━━━━━ DATA EXCERPTS

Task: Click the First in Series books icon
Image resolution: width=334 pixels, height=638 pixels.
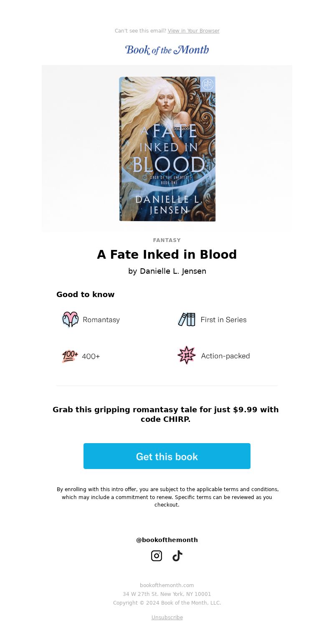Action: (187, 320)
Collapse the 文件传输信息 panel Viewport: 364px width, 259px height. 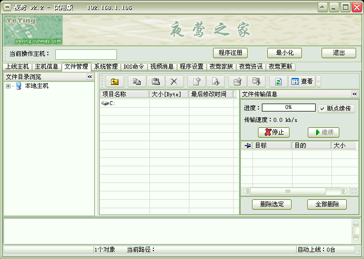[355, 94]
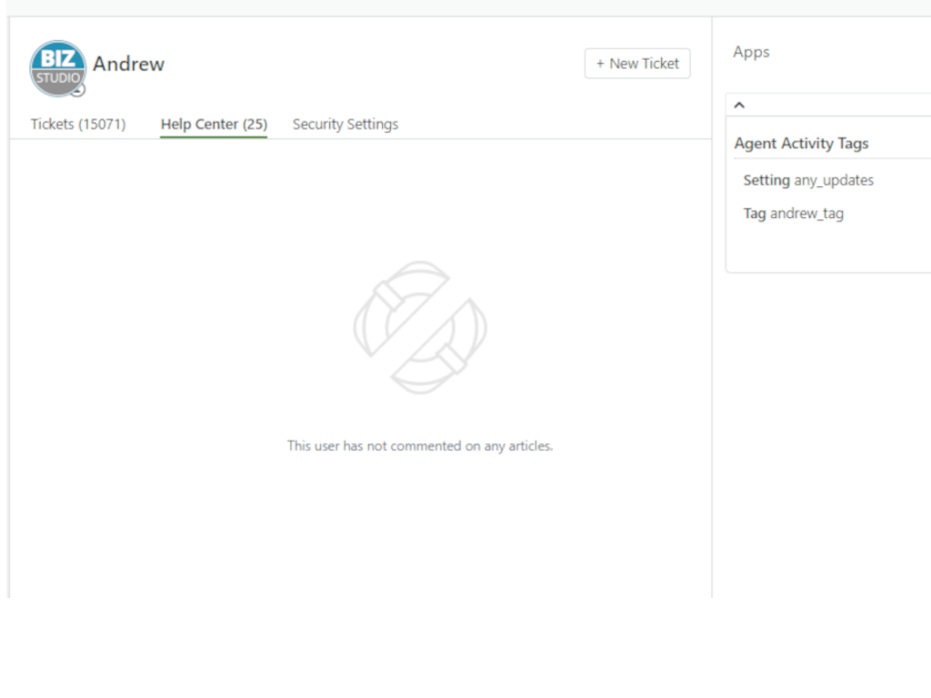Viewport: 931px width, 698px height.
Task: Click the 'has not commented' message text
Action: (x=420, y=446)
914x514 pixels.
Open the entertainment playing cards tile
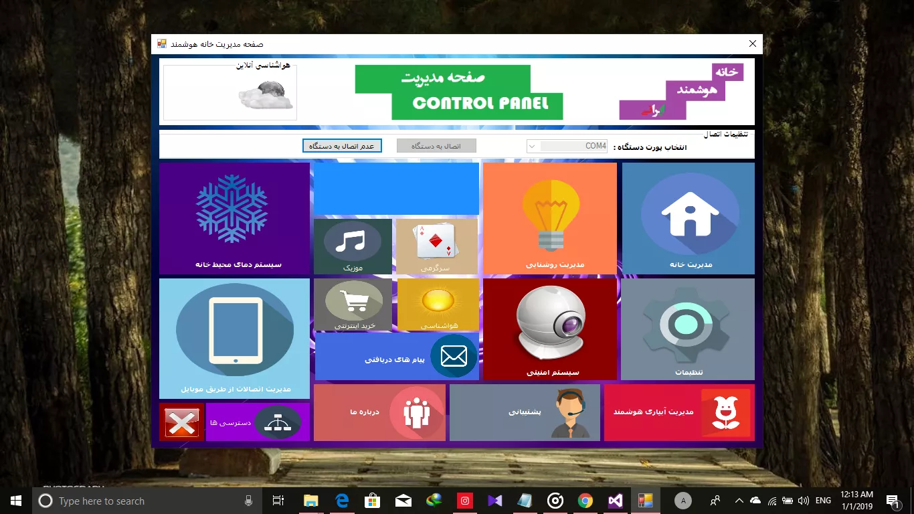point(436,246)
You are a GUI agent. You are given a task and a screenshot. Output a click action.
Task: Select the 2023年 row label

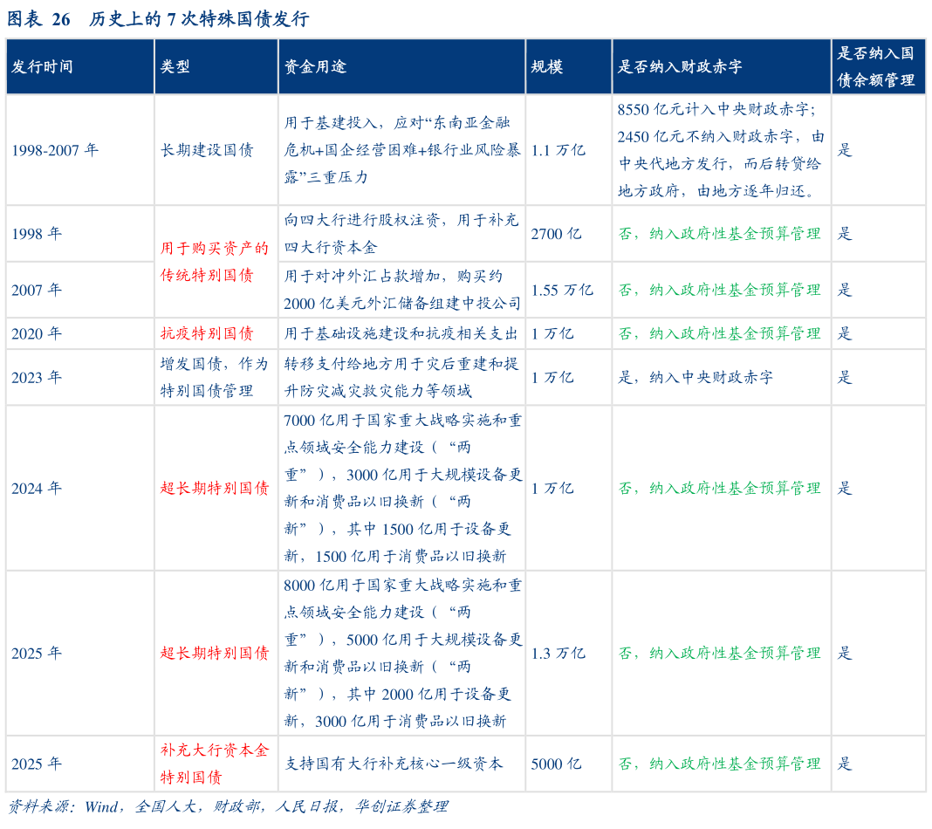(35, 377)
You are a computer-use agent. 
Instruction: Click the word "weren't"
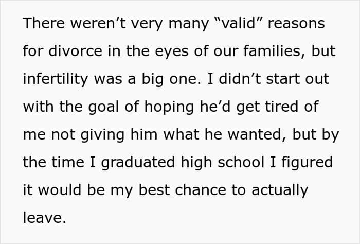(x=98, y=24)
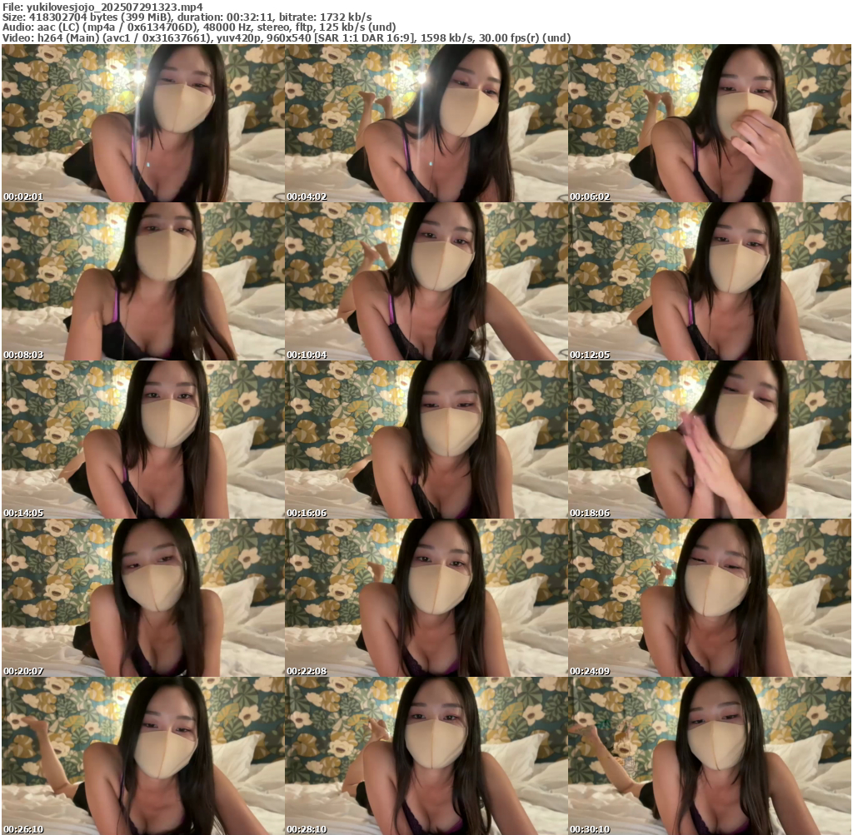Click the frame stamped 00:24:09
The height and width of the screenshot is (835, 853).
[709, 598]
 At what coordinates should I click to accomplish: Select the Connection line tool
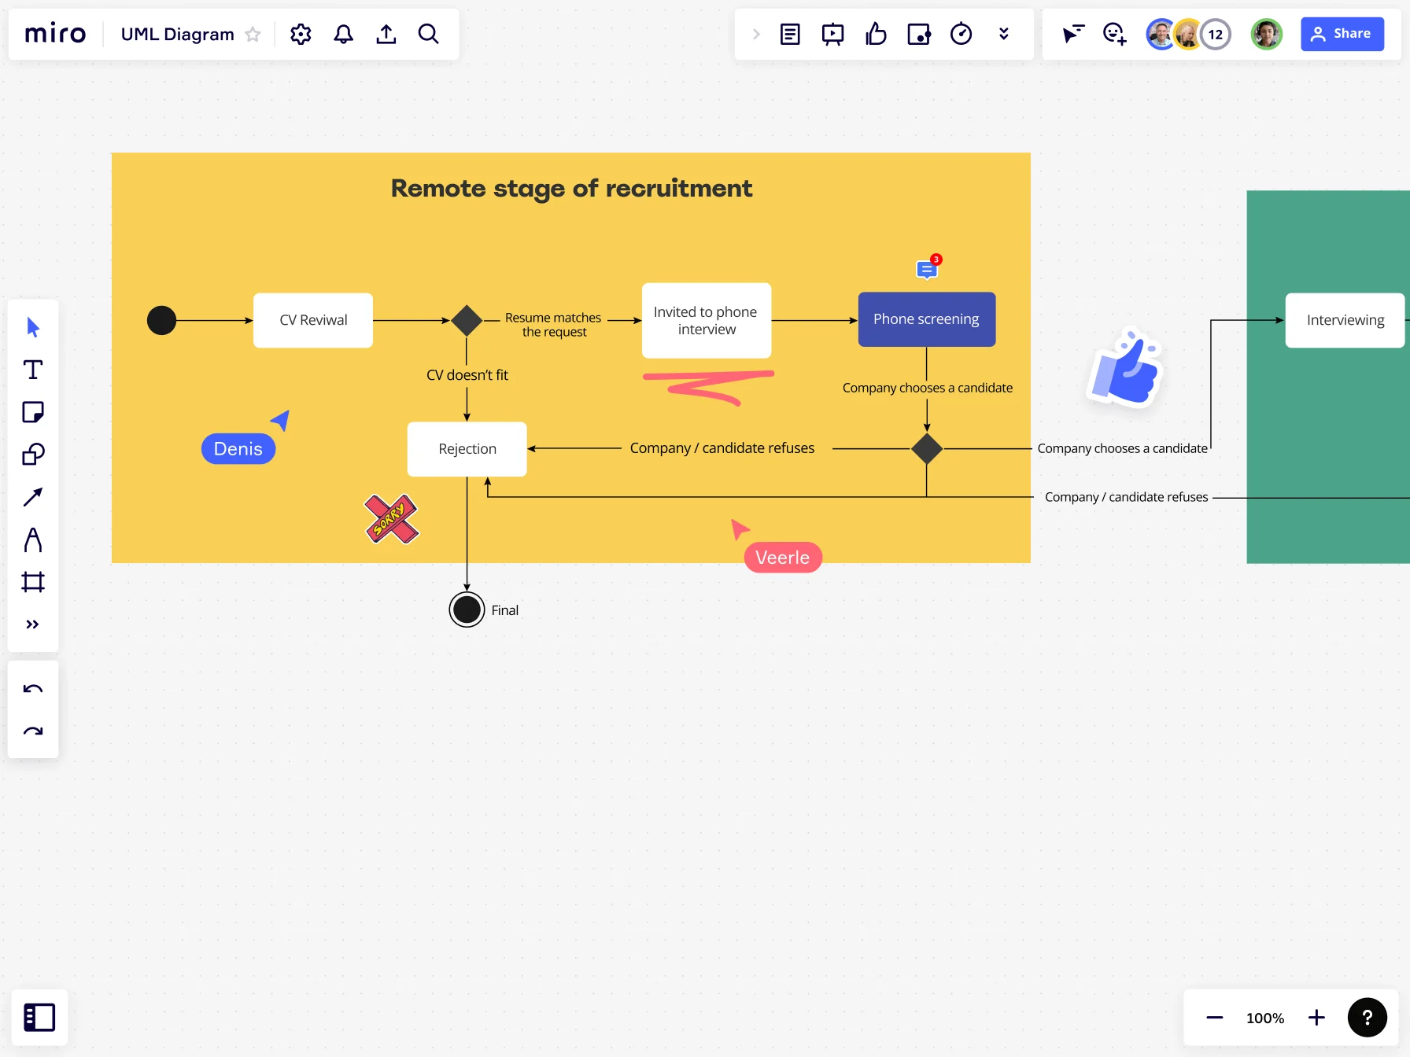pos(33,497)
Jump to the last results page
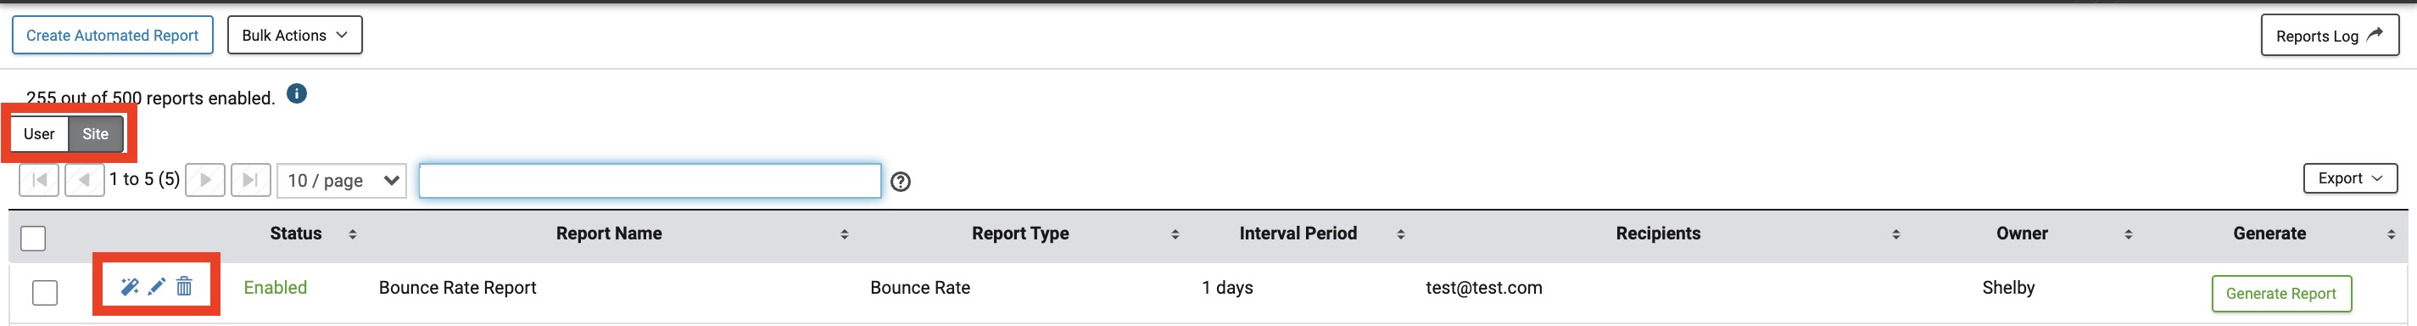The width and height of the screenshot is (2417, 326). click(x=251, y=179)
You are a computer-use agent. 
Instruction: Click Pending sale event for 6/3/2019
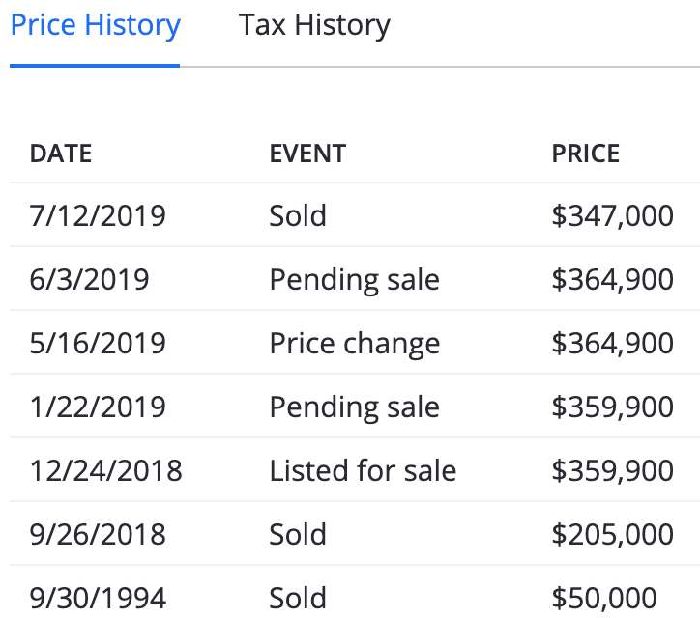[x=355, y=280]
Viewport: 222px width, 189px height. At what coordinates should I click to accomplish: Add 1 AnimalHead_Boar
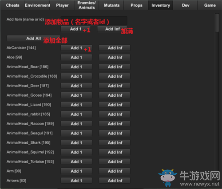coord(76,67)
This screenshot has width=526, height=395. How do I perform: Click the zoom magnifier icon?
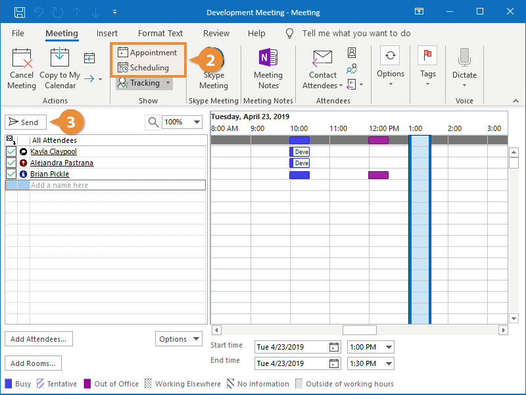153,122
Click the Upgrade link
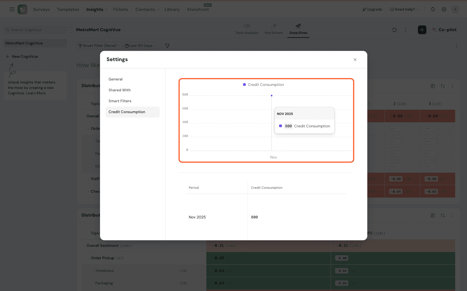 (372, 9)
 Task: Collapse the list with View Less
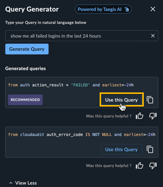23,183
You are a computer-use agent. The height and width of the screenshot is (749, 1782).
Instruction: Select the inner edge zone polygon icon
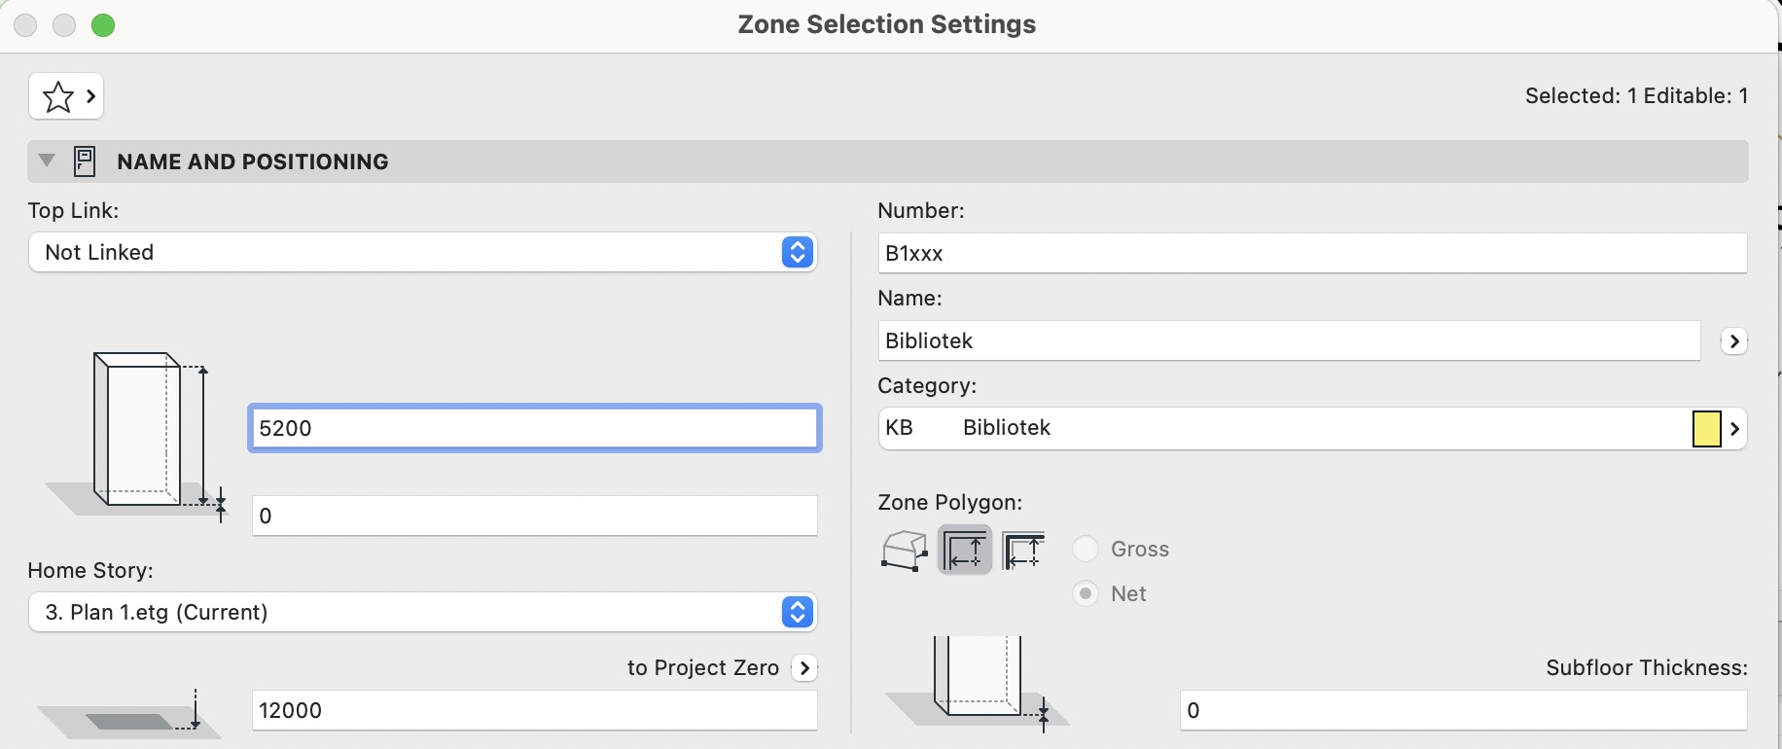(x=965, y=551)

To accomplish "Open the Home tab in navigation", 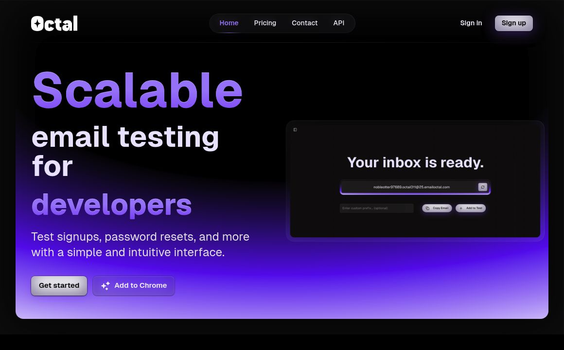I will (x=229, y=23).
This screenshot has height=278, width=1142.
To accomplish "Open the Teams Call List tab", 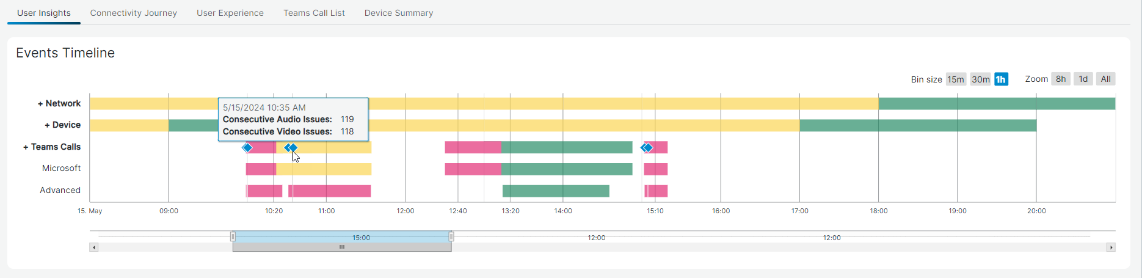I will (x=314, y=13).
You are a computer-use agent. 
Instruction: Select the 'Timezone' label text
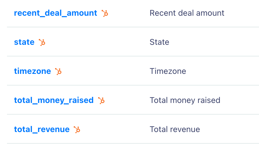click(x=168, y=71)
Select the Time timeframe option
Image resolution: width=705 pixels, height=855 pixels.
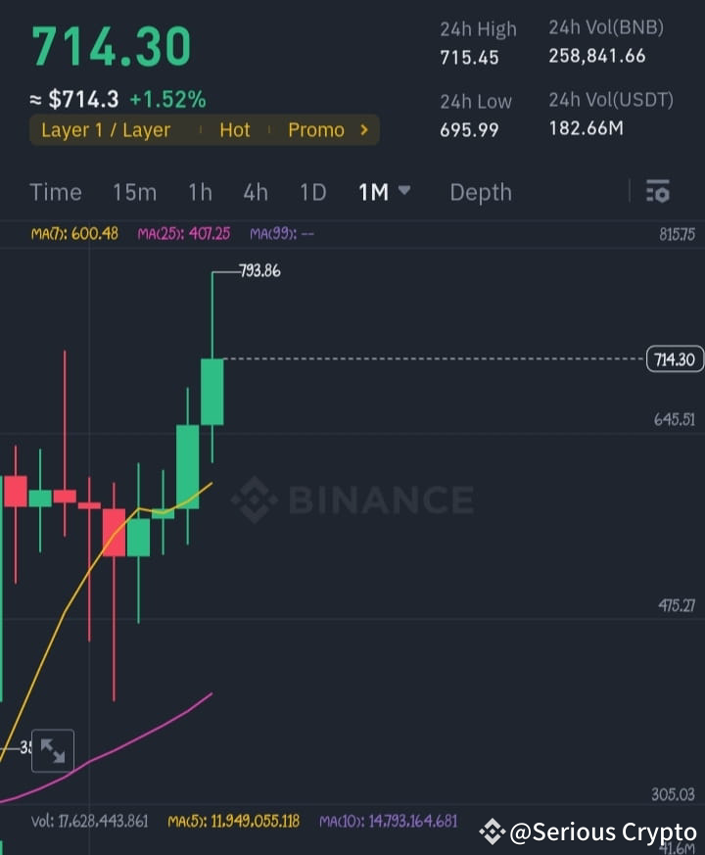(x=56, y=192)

━━━━━━━━━━

Reproduce the records verbatim from the line with "914x514 pixels." to the line with "[x=355, y=280]", including both of those lines. Leave out the pictures.

> RESPONSE TO THE EXERCISE
914x514 pixels.
Open the entertainment playing cards tile
point(436,246)
You are a GUI agent. You are given a task and a screenshot. Output a click action.
Task: Select the 2023年 row label

(35, 377)
You are a computer-use agent. 
Instruction: Click the word "weren't"
(x=98, y=24)
Click the frame stamped 00:24:09
The height and width of the screenshot is (835, 853).
[709, 598]
 At what coordinates should I click to accomplish: Select the Connection line tool
pos(33,497)
Jump to the last results page
The width and height of the screenshot is (2417, 326). click(x=251, y=179)
You are a computer-use agent. 
Instruction: Click Pending sale event for 6/3/2019
[x=355, y=280]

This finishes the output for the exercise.